EXERCISE → The number needed is how many lines of the data hold the string "button". Give that number and nothing more.

DATA RECORDS →
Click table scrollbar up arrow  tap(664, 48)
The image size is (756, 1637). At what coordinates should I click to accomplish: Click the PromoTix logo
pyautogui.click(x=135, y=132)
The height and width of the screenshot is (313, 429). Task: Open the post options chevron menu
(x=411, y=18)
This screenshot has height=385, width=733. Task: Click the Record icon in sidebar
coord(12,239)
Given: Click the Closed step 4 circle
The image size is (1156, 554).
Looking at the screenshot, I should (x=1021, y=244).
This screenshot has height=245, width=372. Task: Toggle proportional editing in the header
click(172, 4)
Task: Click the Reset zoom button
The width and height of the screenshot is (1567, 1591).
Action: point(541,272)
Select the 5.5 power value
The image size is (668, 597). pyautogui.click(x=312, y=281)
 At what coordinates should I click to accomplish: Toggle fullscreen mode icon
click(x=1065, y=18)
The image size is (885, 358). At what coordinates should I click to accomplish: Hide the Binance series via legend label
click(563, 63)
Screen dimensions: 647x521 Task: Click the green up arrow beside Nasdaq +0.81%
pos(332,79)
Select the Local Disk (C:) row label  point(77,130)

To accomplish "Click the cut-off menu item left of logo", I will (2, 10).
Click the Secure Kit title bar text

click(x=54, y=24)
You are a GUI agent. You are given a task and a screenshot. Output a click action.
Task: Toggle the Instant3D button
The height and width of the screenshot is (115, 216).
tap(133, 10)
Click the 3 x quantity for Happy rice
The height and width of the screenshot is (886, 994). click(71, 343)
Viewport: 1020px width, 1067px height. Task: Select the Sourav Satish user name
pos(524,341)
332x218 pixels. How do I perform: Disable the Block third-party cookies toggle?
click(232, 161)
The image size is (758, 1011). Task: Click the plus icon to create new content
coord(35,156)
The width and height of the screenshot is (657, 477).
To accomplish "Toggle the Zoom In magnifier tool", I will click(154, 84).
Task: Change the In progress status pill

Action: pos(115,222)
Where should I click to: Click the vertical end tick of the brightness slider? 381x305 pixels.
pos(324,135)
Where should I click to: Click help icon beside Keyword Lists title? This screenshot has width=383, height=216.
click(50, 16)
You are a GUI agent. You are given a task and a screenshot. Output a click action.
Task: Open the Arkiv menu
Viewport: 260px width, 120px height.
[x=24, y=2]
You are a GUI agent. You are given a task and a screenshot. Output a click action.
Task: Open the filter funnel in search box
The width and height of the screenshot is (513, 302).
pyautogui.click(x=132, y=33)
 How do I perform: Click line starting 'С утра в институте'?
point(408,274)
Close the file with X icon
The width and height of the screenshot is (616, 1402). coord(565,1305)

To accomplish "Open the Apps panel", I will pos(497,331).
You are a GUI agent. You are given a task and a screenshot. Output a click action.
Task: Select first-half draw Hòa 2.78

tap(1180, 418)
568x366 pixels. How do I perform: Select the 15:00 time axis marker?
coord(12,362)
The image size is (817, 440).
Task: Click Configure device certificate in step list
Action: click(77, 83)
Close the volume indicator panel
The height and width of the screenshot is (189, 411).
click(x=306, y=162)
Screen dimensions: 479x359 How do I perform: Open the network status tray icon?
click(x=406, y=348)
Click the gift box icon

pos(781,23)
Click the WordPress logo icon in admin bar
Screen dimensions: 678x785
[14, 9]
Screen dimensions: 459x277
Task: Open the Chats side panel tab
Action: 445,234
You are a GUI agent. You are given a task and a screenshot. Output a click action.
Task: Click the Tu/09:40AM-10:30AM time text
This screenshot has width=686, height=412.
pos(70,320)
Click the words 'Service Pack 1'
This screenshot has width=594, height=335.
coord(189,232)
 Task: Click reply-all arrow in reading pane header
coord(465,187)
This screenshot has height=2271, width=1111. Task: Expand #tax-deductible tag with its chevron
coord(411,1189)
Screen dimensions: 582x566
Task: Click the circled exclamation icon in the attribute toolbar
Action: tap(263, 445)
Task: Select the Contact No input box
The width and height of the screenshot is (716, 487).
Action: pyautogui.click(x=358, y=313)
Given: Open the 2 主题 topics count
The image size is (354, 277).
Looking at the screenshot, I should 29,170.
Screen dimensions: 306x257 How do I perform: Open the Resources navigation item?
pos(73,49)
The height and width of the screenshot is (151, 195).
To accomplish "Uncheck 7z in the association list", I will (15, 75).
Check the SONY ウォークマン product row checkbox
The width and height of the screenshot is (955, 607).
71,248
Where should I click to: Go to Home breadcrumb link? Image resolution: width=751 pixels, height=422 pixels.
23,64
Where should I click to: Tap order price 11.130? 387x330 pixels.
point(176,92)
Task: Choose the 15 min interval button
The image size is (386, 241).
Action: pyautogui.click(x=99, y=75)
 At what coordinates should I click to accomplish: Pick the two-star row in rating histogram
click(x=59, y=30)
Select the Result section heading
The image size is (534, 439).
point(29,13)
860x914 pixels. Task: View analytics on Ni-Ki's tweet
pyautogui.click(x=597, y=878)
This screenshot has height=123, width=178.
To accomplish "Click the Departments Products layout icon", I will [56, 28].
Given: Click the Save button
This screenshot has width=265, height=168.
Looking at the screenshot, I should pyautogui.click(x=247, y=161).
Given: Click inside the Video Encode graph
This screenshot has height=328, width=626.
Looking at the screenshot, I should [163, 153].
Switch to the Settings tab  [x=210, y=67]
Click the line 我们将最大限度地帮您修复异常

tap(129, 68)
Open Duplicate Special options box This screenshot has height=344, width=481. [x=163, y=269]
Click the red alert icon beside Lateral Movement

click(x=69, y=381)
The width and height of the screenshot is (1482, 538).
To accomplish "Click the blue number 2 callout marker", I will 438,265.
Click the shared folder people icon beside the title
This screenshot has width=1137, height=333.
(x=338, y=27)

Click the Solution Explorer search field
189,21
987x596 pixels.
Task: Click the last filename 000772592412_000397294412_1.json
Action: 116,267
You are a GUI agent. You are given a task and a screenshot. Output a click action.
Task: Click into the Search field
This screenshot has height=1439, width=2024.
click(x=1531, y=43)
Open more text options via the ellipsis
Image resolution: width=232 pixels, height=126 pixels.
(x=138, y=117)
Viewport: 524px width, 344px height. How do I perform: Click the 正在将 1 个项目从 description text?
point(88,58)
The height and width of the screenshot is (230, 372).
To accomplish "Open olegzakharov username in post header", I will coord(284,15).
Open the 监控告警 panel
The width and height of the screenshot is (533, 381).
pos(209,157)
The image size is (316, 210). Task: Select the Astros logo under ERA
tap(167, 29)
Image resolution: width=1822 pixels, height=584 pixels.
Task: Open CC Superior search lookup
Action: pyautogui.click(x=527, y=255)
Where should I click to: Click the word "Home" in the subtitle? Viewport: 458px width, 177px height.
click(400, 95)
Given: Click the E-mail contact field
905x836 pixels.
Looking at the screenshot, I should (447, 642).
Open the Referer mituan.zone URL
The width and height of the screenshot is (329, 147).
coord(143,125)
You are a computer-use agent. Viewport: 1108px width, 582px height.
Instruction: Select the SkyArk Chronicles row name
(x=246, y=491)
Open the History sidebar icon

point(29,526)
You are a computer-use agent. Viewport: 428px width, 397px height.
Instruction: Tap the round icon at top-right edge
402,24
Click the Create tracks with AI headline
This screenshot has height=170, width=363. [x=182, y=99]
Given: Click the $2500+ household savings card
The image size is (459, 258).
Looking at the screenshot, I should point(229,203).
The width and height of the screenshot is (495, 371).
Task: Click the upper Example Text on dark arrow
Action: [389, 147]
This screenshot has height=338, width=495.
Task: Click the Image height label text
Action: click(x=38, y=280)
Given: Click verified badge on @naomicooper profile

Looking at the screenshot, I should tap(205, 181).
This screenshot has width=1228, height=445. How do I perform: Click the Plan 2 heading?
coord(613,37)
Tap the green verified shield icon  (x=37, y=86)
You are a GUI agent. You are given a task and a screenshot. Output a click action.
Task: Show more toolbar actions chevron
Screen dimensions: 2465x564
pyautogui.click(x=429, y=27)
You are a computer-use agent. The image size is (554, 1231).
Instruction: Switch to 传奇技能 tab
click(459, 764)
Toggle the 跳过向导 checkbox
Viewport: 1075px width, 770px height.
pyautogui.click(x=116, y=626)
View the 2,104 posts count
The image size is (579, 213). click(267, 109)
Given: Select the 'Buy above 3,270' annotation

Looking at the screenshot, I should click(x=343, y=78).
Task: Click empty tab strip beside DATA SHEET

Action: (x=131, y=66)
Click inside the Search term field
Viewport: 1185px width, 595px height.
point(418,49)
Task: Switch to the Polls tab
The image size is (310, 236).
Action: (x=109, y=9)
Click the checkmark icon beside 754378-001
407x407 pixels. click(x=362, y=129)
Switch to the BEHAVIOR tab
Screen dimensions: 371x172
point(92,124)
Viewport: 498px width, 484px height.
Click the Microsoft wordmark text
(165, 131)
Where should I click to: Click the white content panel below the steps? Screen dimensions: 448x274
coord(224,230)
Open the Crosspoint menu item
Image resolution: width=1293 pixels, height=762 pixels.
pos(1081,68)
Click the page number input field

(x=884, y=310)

ANSWER TO THE PROBLEM → 4